CTA Reporting Reawakens, Do Not Wait to File

NOTICE: On February 18, 2025, after publishing this article, the U.S. District Court of the Eastern District of Texas lifted the injunction that suspended the obligation for reporting companies to file Beneficial Ownership Information Reports. It is now mandatory for all non-exempt reporting companies formed to file a Beneficial Ownership Information Report. FinCEN has reset the deadline to March 21, 2025, for filing an initial, corrected, or updated report.


While the filing of a Beneficial Ownership Information Report is currently voluntary, as noted on FinCEN’s website, that may change soon. The keyword there is “currently.” One nationwide temporary injunction was put in place by Hon. Jeremy D. Kernodle of the Eastern Texas District Court on January 7, 2025, for Smith v. US Treasury (CA No. 6:24-cv-336-JDK). Later, on January 23, 2025, the U.S. Supreme Court undid an earlier preliminary nationwide injunction from the Texas Top Cop Shop v. US Treasury. Because the Supreme Court did not resolve the broader question of whether a district court can grant a nationwide injunction, the injunction from the Smith case remains in place even after the Texas Top Cop Shop injunction was removed. Nothing about the Smith case was particularly notable, so one would expect the 5th Circuit on appeal to remove the preliminary injunction as soon as it is appealed.  
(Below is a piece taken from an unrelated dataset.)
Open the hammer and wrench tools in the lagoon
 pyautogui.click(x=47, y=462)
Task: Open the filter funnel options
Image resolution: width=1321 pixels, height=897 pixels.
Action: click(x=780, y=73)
This puts the enforcement of the CTA in a temporary state of limbo. It is almost certain that the Smith preliminary injunction will not survive an appeal. Yet, as of today, the government has not appealed the injunction to the 5th Circuit Court of Appeals. We can only speculate as to why the government has not filed an appeal yet, but one reason may be due to shifts in the incoming administration. The new secretary of the Treasury, Scott Bessent, was sworn in on January 28, 2025. When asked about the Corporate Transparency Act, Secretary Bessent expressed support and stated

Beneficial ownership information can be a valuable tool to assist law enforcement efforts. We also must ensure that regulatory requirements are consistent with U.S. laws and appropriately tailored to provide such useful information to law enforcement while not creating unnecessary and substantial burdens or disproportionate legal consequences on law-abiding U.S. individuals and small businesses. If confirmed, I will work to ensure that Treasury’s efforts to combat illicit finance are focused on detecting, disrupting, and deterring malign actors while not creating unnecessary regulatory requirements that are inconsistent with U.S. law and harmful to law-abiding U.S. individuals and businesses. 
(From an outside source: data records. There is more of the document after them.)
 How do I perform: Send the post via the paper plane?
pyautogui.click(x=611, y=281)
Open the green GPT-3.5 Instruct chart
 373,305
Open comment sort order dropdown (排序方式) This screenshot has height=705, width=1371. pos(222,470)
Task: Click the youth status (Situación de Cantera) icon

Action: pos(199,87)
It seems likely that, under Secretary Bessent’s leadership, the government will file an appeal to the current injunction under Smith. When that will happen is anyone’s guess, but the injunction could be lifted within days of the appeal.

Other Challenges to the CTA

President Trump initially vetoed the Defense Authorization Act of 2020, the enabling legislation that contained the Corporate Transparency Act. Nevertheless, his veto may have been motivated by other factors. Congressional representatives have made various unsuccessful attempts to repeal the CTA since it was passed. Most recently, on January 25, 2025, just days after the U.S. Supreme Court ruling, Senator Tommy Tuberville (R-Ala.) and Congressman Warren Davidson (R-OH-08) re-introduced the Repealing Big Brother Overreach Act to repeal the CTA (Report). The U.S. Chamber of Commerce issued an open letter to President Trump on January 28, 2025, requesting that the administration delay enforcing the CTA until the legal questions of the CTA’s constitutionality have cleared the courts. 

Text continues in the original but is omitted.